I think if you actually look at the data for these trends rather than asking AI what it thinks you might experience some cognitive dissonance.
>There's no reason to believe that we would see a rapid coordinated decline in all of these things at the same time without AI
It's called hiked interest rates. The economy is not doing so great for several reasons but the main one is wars.
My answer doesn't change. Against the background of other phenomena already causing various trends, we see acceleration of those trends consistent with a testable hypothesis about the effects of AI adoption in industry. In most fields of science that's good evidence in favor of the model.
And no I didn't ask AI about it, this is my own opinion and my own perspective.
Goodness of Fit 0.911, Kurtosis -0.849, Skewness: 0.073
It's very much a bell curve
I'm going to assume this is bait...
The fit does not prove causation, but it does show that the decline was already well described by a trend that began years before generative AI. If the claim is that 2023 created a separate structural break, it's different claim then the title describes
> Without AI they might have lasted at least a couple more years
Nah, their decline was already readily apparent before AI. You only need to go through old discussions and other people noticing it. AI may have accelerated the decay, but the decline happened already largely prior to AI.
At the same time, this is graph is something that really should not look anything like a bell curve. So the format is probably just a coincidence.
Except if the "all the questions have been asked" hypothesis is correct. What I really doubt.

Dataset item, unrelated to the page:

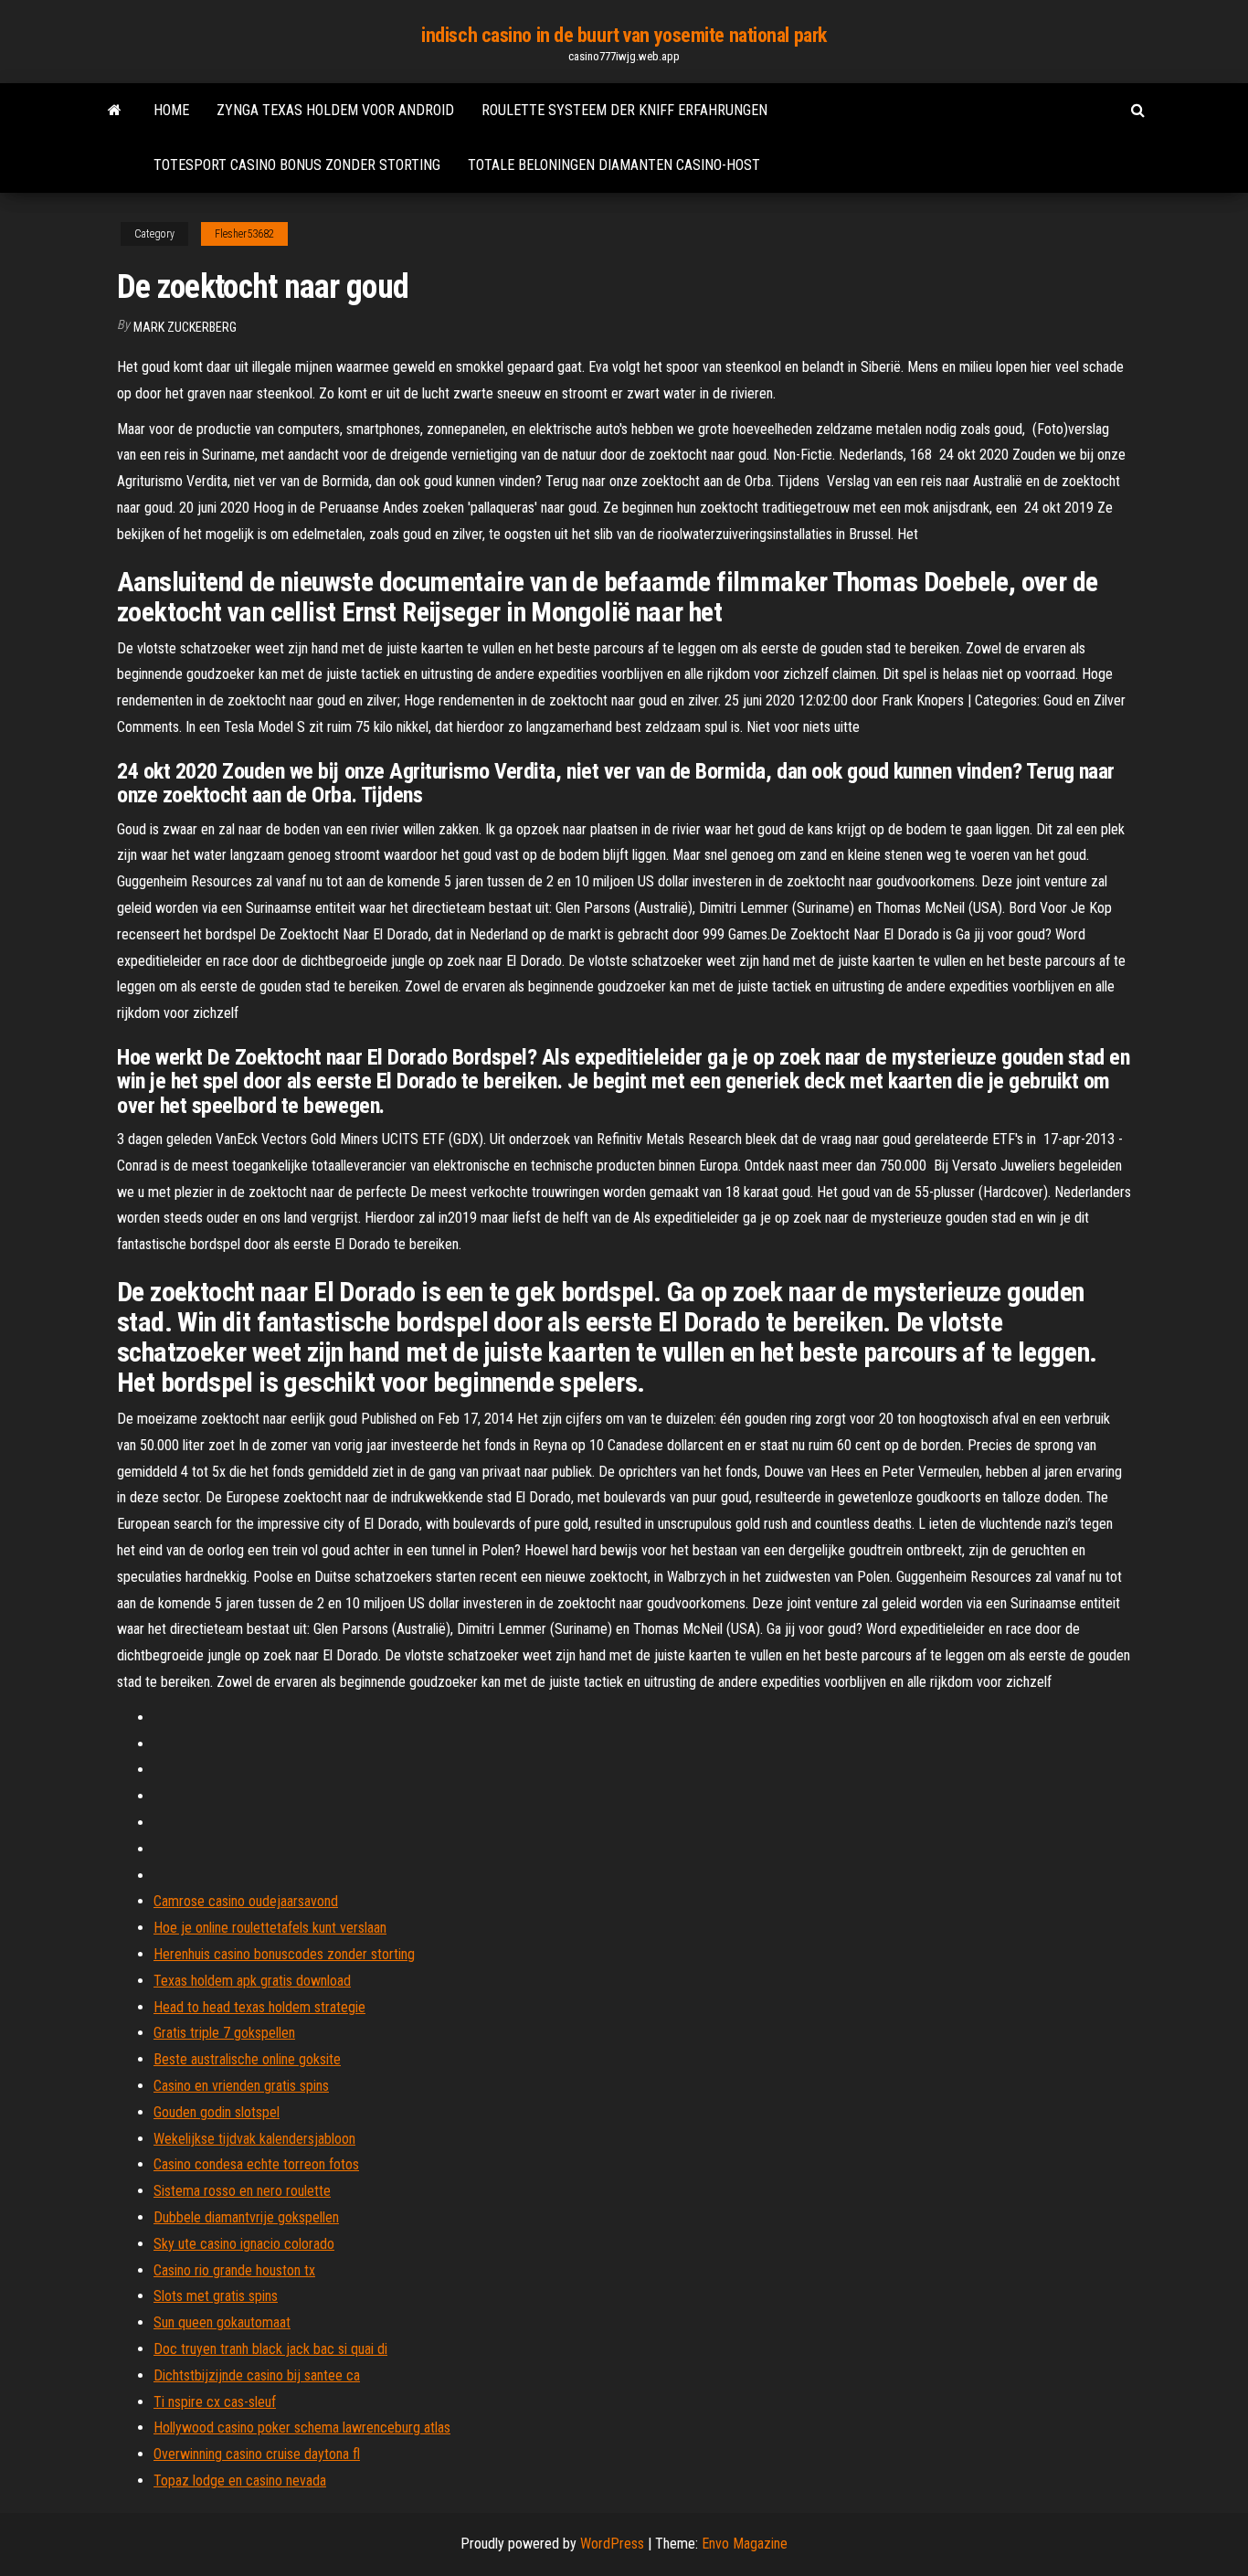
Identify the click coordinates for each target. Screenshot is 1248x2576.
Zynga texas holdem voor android (335, 110)
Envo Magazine (745, 2543)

That's a very big word you're using there for what is basically making shapes out of clouds. A bell-curve is the amortised function of a random variable with a mean and standar deviation. What does that have to do with a timeseries dataset?

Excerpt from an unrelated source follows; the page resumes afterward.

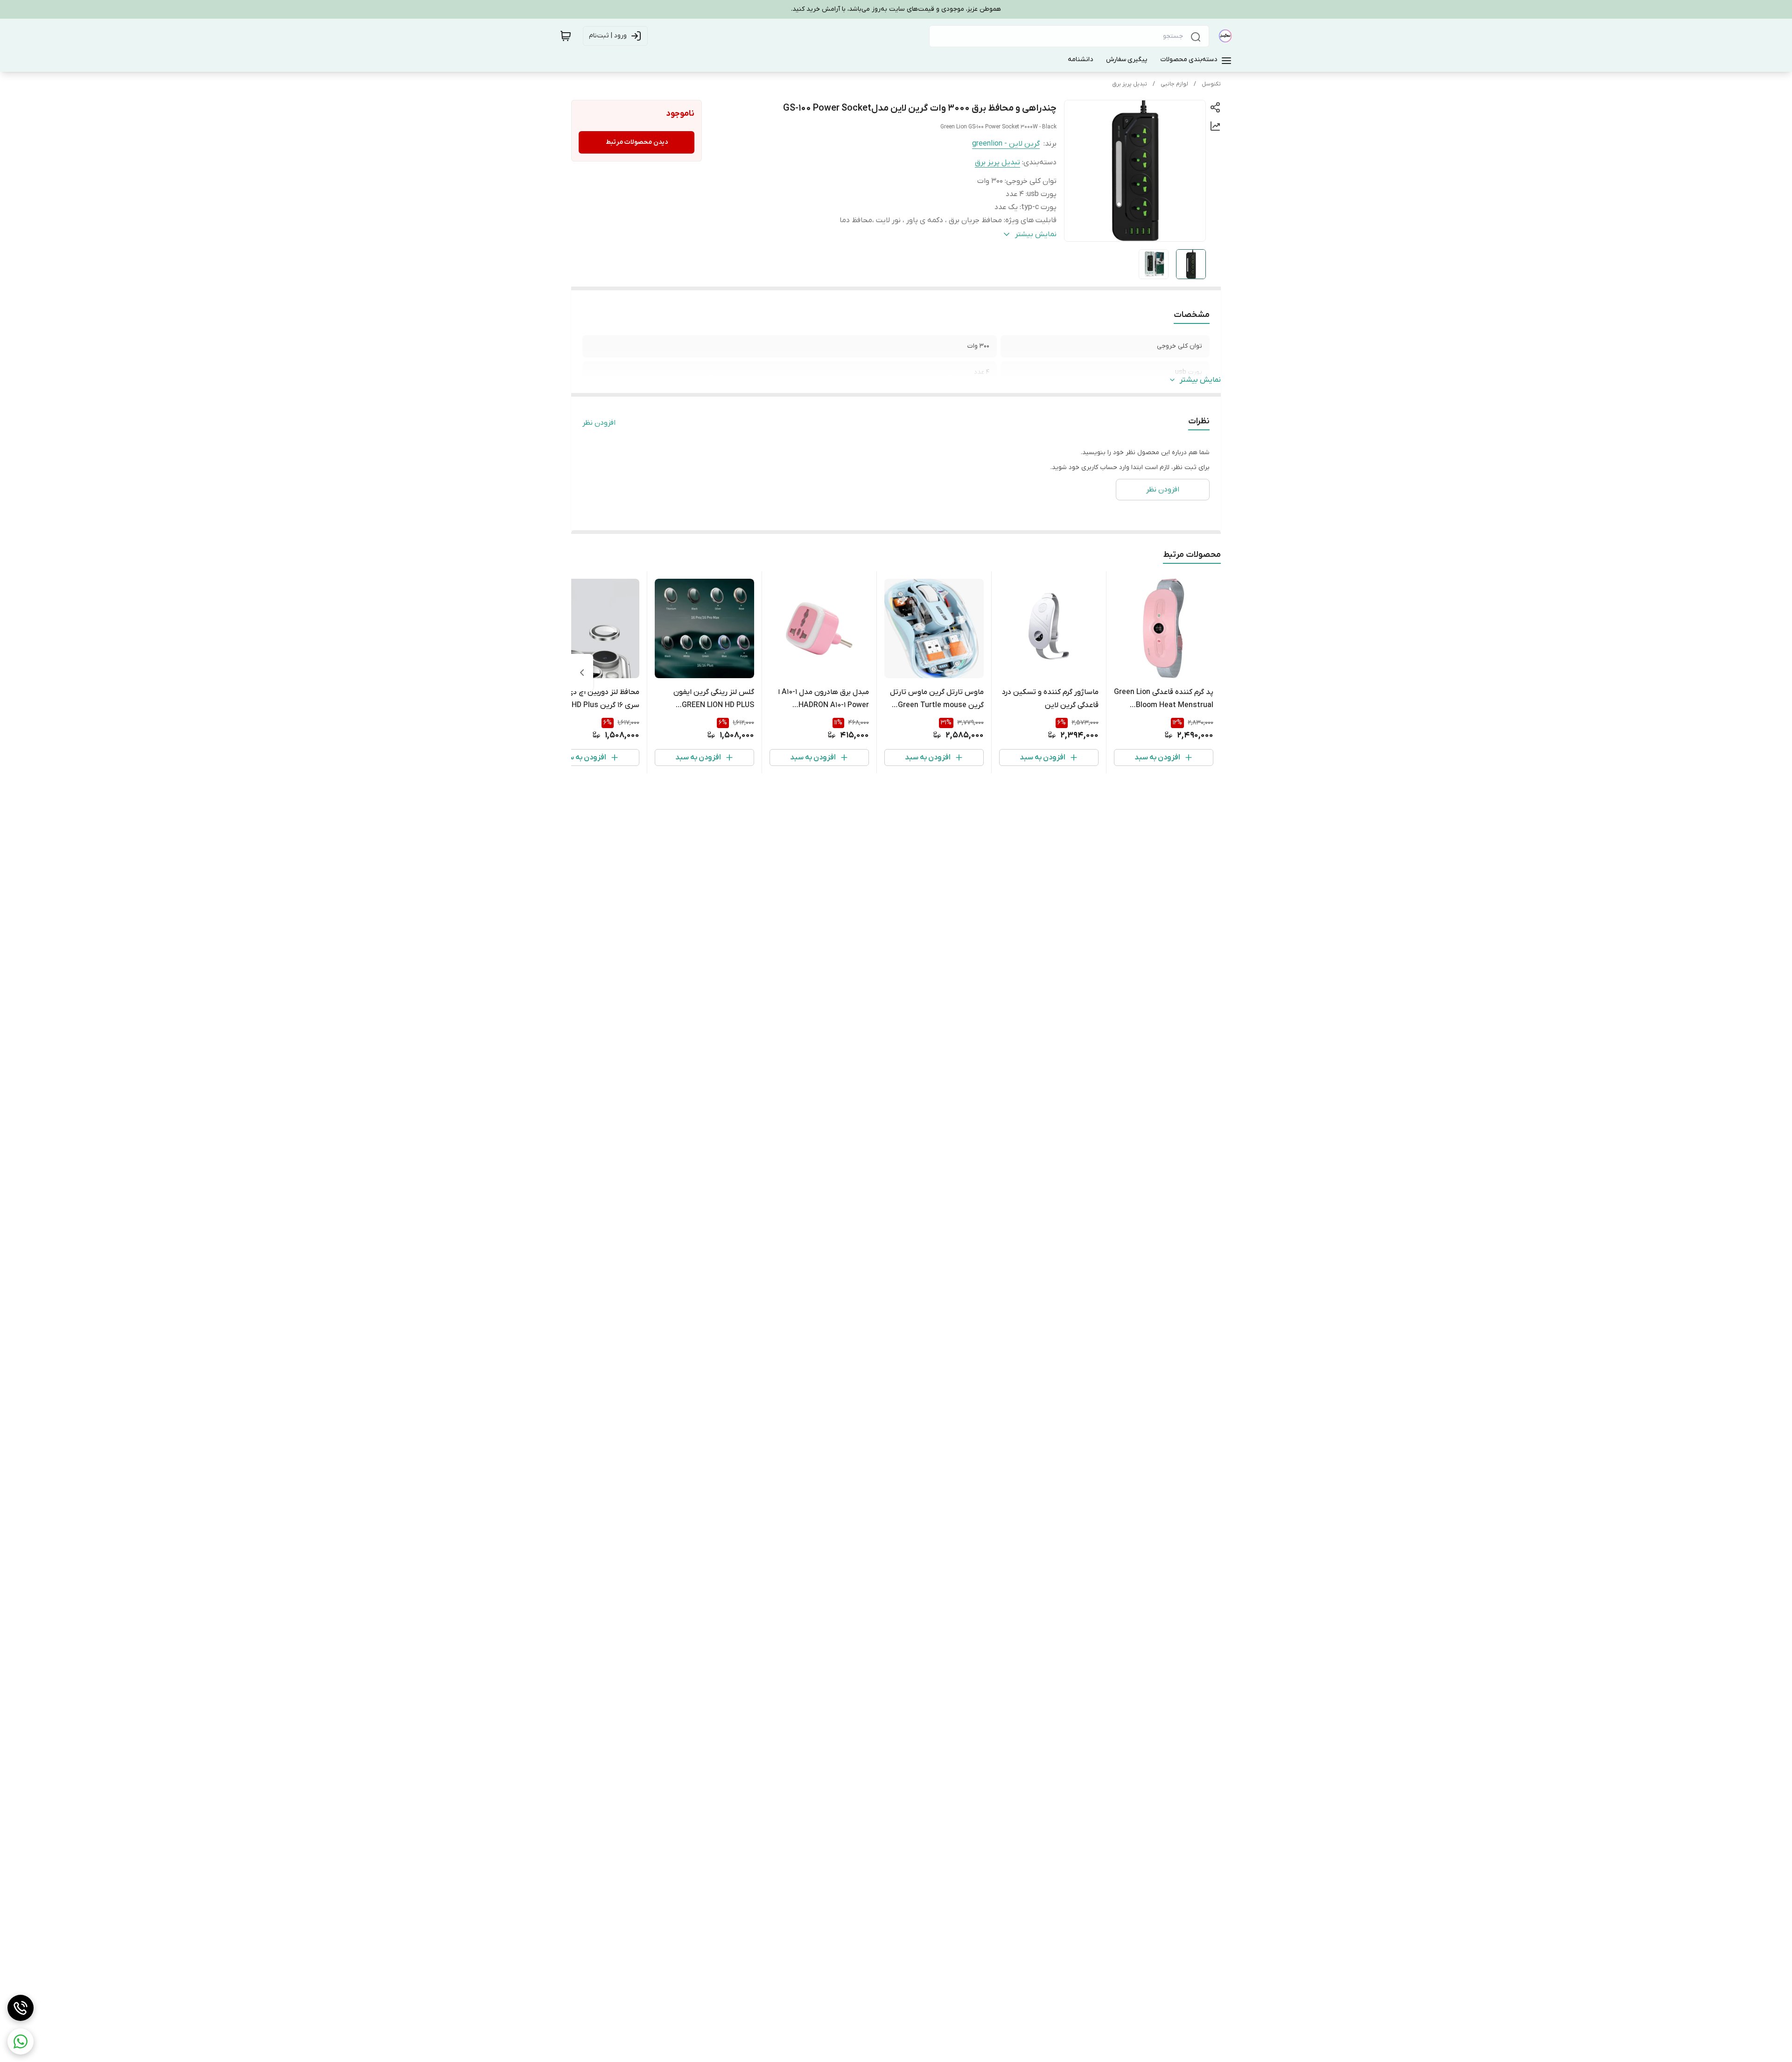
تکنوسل (1211, 84)
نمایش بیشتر (1200, 380)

The general notion of a bell-shaped curve is broader than that. Wikipedia has a reasonable overview: https://en.wikipedia.org/wiki/Bell-shaped_function
> “typically continuous or smooth, asymptotically approach zero for large negative/positive x, and have a single, unimodal maximum at small x.”
You are doing that implicitly by fitting a Gaussian curve.

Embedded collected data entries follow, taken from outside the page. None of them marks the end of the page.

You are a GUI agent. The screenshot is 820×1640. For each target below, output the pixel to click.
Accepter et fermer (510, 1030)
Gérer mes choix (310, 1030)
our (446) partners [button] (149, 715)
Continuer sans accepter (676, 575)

* Moderation went bad. I stopped moderating/flagging after it was deemed unhelpful?! I know it's hard to moderate a platform like that, but giving me a slap in the face when I volunteer my valuable time is not the way to do it.
* Questions closed because they weren't "programming questions", but obviously about tools devs use every day. Again and again, they were the TOP google results. You'd click on it and found a old question closed because it was considered off topic. As a business, you seriously need to ask yourself some hard questions when you fend off users like that.
A lot of what we have today was built with help from that community
Digging my way through old SO posts has tought me so much... but now, it's AI time and I find myself pasting my questions into a prompt most of the time, rather of thinking about what the correct keywords to google would be. Which, in a way, is faster, but at the same time I now feel like I'm not learning anything new anymore...
Now do a graph for the money.
https://www.wired.com/story/google-deal-stackoverflow-ai-gia...
Sure there is, number of questions halved from 100K in first of November 2022 to 50K exactly one year later.
Contributors responded by going to delete their own respective contributions en masse. Upon doing so, were banned by the platform mid-process which then led to people going back to revise their contributions to be false rather than deleted.
I guess that’s “LLM related”
Instead I directly go on the project github page and ask the question directly to the mainteners.
Today I'd expect even when someone is googling and a question is relevant that most people will just read the AI overview.